In the early 1970s the old lion was emasculated, on the advice of the local organ enthusiasts, in a bid to make it more "authentic". A gift of newspaperman Sir Henry Brett in 1910, when the hall first opened, it was, in its heyday, a big, grunty instrument of the late Romantic era.
In need of repairs by 1970, the local organ community persuaded the council to rebuild it in the baroque style - which meant backdating it a century or two, and ending up with a strange, gutless hybrid which was not very good for anything.
The obvious chance to repair the damage and restore it to its full grandeur came in the mid-1990s with the $34 million rebuild and earthquake-proofing of the full town hall. Strangely, the bureaucrats and politicians refused. They argued privately that the public would not wear the additional $2 million involved.

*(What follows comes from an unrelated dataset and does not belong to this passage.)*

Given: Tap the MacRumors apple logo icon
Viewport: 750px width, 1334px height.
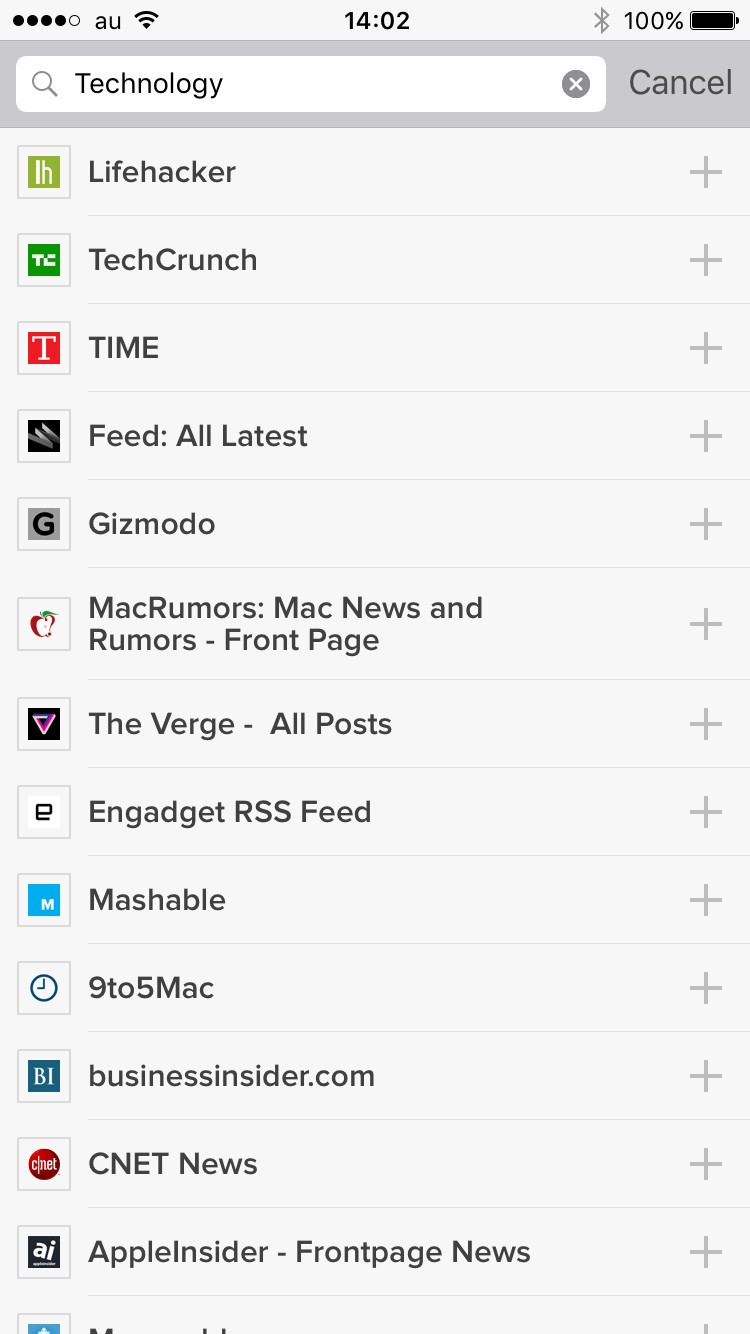Looking at the screenshot, I should click(x=44, y=624).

I doubt whether anyone would have noticed the difference between $34 million and $36 million. Most people, I suspect, assumed - if they thought of it at all - that the organ had been included in the rebuild. It wasn't.
Now it's catch-up time. A year ago the previous city council agreed to spend $1 million on organ renovations. But only if organ supporters matched this with an equal amount. Heading the rebuild campaign is retired city councillor Doug Astley and city organist, John Wells. Their aim is to build a brand new instrument in the original style.

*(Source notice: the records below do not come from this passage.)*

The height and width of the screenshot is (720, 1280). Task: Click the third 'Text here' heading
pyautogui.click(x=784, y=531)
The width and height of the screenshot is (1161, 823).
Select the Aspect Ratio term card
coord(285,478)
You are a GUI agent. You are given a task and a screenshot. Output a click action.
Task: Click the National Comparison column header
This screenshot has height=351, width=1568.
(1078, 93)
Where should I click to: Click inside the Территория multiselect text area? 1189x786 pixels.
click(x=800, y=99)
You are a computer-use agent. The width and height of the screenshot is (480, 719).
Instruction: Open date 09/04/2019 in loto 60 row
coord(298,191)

Now you'd think that a council that in quick succession has found ways of drip-feeding first $260,000, then $650,000, then $120,000 to the America's Cup, could find a way of coming up with the extra $1 million needed for this integral part of the town hall, but it hasn't. Instead it's made overtures to the ASB charitable trusts for a sizeable grant.
The ASB trusts will not give grants directly to the city council so the council has now begun moves to set up a charitable trust and transfer ownership of the organ to this body. That way, the ASB trusts will feel able - if they so decide - to donate.
If these trusts do not come to the party, or their grant falls short of the required balance, let's hope the council stops mucking around and stumps up the difference. It's not as though restoring the organ is a luxury. It's been an integral part of the town hall since it opened. Any money spent now is only money that should have been budgeted for and spent seven years ago during the hall renovations.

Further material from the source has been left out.